▶ **WHAT TO PRODUCE**
Present the data lines from the one containing "You are a computer-use agent. Screen dimensions: 1068x600" through the one containing "point(173,29)" as a numbered list, omitting blank lines.

▶ **Items listed in a dataset**

____________

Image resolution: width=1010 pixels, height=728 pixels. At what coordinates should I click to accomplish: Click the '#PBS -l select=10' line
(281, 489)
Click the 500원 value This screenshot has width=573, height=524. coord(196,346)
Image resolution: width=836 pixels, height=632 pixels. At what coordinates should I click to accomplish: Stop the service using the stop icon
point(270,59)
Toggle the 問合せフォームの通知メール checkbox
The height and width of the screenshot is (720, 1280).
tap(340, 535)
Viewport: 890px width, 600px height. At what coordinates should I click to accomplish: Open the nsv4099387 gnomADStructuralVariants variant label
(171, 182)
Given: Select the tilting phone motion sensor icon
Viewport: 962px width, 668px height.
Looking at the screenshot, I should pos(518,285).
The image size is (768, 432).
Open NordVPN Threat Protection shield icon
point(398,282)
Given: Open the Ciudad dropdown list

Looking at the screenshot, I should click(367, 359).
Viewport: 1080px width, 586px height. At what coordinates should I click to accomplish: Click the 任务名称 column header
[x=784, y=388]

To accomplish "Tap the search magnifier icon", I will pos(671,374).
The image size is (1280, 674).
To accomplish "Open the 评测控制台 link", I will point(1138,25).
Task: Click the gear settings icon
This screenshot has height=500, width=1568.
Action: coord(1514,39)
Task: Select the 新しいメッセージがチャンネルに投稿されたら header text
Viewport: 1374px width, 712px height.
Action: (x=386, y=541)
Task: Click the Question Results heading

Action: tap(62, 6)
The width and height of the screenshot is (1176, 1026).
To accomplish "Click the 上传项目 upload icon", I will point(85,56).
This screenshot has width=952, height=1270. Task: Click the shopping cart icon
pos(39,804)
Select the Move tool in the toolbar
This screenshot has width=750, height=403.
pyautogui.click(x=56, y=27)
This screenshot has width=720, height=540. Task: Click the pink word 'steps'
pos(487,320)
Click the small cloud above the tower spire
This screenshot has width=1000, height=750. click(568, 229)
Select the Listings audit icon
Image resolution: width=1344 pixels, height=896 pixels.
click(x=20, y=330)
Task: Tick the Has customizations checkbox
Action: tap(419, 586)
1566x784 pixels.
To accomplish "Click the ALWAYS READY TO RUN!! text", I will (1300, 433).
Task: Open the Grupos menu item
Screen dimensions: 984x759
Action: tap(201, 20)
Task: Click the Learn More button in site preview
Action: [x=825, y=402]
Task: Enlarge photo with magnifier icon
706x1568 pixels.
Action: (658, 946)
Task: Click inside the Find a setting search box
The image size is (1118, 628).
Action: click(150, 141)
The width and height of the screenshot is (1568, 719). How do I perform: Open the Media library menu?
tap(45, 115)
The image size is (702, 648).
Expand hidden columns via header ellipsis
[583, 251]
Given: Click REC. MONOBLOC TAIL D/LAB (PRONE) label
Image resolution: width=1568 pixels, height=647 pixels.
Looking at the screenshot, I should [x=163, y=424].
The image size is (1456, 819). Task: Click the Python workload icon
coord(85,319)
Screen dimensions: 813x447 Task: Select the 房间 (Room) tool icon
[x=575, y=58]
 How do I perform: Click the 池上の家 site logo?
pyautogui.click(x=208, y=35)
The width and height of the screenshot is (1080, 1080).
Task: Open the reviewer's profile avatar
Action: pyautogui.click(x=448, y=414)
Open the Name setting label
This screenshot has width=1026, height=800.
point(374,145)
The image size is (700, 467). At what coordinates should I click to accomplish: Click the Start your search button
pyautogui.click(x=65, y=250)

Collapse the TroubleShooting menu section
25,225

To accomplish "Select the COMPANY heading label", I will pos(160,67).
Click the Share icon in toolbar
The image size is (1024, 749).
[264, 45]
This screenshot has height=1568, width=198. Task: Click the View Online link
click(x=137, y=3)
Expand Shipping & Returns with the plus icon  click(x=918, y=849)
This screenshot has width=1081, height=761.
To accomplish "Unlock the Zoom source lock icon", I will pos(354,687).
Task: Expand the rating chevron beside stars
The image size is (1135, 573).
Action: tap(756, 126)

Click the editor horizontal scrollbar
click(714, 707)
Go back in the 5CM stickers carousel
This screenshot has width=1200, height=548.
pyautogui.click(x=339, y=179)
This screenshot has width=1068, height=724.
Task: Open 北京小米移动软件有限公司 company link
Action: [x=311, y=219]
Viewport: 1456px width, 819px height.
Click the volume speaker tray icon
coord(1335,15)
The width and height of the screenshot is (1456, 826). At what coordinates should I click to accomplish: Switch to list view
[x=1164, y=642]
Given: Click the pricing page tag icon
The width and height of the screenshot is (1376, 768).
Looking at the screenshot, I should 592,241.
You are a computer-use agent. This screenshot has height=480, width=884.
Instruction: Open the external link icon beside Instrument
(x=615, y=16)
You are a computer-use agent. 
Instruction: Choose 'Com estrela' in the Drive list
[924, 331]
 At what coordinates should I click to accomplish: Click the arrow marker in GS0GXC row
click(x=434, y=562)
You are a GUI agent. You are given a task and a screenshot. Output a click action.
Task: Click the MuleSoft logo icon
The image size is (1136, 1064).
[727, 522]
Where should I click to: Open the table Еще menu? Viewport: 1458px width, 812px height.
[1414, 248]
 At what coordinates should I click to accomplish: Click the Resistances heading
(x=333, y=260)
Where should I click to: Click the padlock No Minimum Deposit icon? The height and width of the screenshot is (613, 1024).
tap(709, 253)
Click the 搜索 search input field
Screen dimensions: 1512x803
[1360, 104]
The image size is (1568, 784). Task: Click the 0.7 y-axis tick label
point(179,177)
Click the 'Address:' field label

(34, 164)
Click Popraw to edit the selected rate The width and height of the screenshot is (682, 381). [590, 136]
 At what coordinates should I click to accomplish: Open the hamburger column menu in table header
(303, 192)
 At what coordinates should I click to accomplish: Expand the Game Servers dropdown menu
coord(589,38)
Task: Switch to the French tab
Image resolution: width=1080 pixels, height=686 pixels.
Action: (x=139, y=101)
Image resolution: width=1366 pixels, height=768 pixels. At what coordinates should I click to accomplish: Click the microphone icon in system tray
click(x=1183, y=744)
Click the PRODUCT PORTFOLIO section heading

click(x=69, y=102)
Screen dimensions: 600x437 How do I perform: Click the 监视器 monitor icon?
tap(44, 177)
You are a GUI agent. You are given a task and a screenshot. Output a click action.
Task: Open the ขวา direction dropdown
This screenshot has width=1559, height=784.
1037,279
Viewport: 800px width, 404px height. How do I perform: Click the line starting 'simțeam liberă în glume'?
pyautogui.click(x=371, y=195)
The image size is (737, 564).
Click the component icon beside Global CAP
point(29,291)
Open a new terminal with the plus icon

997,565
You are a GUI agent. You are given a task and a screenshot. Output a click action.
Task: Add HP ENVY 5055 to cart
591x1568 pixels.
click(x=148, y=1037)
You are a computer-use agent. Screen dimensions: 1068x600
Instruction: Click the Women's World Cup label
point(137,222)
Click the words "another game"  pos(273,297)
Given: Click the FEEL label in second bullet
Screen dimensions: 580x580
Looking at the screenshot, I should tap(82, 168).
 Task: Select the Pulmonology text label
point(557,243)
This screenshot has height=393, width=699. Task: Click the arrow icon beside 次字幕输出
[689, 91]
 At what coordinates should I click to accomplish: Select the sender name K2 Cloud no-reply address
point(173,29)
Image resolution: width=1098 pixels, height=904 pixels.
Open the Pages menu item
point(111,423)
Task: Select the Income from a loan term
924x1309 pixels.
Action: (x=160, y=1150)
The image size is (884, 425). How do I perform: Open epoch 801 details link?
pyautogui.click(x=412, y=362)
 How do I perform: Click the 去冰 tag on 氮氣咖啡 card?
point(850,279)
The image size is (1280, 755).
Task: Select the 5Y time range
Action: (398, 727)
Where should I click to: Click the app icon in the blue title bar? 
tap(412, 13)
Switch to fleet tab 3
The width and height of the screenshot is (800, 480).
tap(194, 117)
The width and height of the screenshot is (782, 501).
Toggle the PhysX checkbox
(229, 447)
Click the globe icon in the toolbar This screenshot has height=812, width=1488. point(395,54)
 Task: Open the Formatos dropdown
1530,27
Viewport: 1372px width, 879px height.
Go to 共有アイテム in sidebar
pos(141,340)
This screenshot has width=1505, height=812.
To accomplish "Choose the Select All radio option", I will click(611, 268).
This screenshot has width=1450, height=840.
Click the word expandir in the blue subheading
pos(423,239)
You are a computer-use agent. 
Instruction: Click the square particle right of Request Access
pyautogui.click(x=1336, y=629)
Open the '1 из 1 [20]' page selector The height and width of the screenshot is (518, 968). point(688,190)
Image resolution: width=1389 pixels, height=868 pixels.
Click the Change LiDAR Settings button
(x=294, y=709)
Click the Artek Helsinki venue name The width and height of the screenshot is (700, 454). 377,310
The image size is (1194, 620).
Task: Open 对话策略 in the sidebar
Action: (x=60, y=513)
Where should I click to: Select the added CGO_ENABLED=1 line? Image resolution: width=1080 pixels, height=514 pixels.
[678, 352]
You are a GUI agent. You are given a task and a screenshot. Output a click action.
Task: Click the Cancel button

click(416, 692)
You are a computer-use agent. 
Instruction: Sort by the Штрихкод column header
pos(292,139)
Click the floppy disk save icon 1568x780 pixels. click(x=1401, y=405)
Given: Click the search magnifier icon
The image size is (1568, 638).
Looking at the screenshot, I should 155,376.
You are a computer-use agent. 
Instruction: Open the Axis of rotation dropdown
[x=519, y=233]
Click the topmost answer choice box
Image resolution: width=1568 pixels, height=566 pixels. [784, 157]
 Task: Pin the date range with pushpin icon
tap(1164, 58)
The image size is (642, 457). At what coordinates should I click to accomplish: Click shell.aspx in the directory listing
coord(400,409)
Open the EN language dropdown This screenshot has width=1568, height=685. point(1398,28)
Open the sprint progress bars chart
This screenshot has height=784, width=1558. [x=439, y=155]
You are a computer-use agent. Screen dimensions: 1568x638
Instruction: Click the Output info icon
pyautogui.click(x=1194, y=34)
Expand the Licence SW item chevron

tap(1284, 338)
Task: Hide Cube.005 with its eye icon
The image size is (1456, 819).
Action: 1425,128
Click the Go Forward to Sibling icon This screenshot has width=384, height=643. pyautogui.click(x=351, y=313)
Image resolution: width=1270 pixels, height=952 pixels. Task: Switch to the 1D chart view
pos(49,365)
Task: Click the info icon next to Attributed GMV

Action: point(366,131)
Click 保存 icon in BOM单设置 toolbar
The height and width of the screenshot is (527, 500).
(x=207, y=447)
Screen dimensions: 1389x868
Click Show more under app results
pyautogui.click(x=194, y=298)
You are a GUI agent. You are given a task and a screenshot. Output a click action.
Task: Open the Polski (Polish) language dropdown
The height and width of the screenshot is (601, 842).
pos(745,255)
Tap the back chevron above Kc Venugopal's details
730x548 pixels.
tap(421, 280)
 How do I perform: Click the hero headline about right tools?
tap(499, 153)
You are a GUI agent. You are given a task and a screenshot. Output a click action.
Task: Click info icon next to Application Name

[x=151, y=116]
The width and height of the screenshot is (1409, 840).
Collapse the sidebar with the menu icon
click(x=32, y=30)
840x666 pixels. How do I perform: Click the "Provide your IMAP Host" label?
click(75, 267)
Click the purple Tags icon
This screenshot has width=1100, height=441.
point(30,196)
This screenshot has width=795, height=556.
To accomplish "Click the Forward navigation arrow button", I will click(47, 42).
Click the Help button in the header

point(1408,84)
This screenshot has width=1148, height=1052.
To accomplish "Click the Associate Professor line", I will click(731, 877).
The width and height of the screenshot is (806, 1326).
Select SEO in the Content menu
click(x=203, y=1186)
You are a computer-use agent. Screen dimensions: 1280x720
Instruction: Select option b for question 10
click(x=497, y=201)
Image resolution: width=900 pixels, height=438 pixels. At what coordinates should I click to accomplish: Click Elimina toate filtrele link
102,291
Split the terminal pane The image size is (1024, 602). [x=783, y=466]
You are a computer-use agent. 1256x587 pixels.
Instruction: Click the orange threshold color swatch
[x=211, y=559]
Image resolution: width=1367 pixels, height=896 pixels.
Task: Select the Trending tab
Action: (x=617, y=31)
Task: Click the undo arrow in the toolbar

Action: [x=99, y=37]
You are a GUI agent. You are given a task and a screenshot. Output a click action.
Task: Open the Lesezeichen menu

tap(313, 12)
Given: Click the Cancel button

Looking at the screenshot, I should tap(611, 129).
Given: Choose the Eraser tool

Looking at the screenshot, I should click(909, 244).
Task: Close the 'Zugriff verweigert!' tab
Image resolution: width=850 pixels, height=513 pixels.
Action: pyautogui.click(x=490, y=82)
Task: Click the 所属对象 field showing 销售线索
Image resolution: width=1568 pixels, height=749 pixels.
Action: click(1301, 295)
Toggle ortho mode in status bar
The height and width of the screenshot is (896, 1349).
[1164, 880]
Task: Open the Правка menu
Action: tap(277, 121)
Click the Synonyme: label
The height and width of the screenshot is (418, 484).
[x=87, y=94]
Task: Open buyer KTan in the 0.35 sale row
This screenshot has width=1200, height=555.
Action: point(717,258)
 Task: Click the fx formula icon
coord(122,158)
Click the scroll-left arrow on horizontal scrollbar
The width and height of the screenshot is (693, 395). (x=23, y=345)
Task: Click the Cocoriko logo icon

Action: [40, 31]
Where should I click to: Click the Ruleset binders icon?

____________

▶ **SOLUTION BELOW**
1. You are a computer-use agent. Screen dimensions: 1068x600
2. Instruction: Click the Women's World Cup label
3. point(137,222)
4. Click the words "another game"  pos(273,297)
5. Given: Click the FEEL label in second bullet
6. Screen dimensions: 580x580
7. Looking at the screenshot, I should tap(82, 168).
8.  Task: Select the Pulmonology text label
9. point(557,243)
10. This screenshot has height=393, width=699. Task: Click the arrow icon beside 次字幕输出
11. [689, 91]
12.  At what coordinates should I click to accomplish: Select the sender name K2 Cloud no-reply address
13. point(173,29)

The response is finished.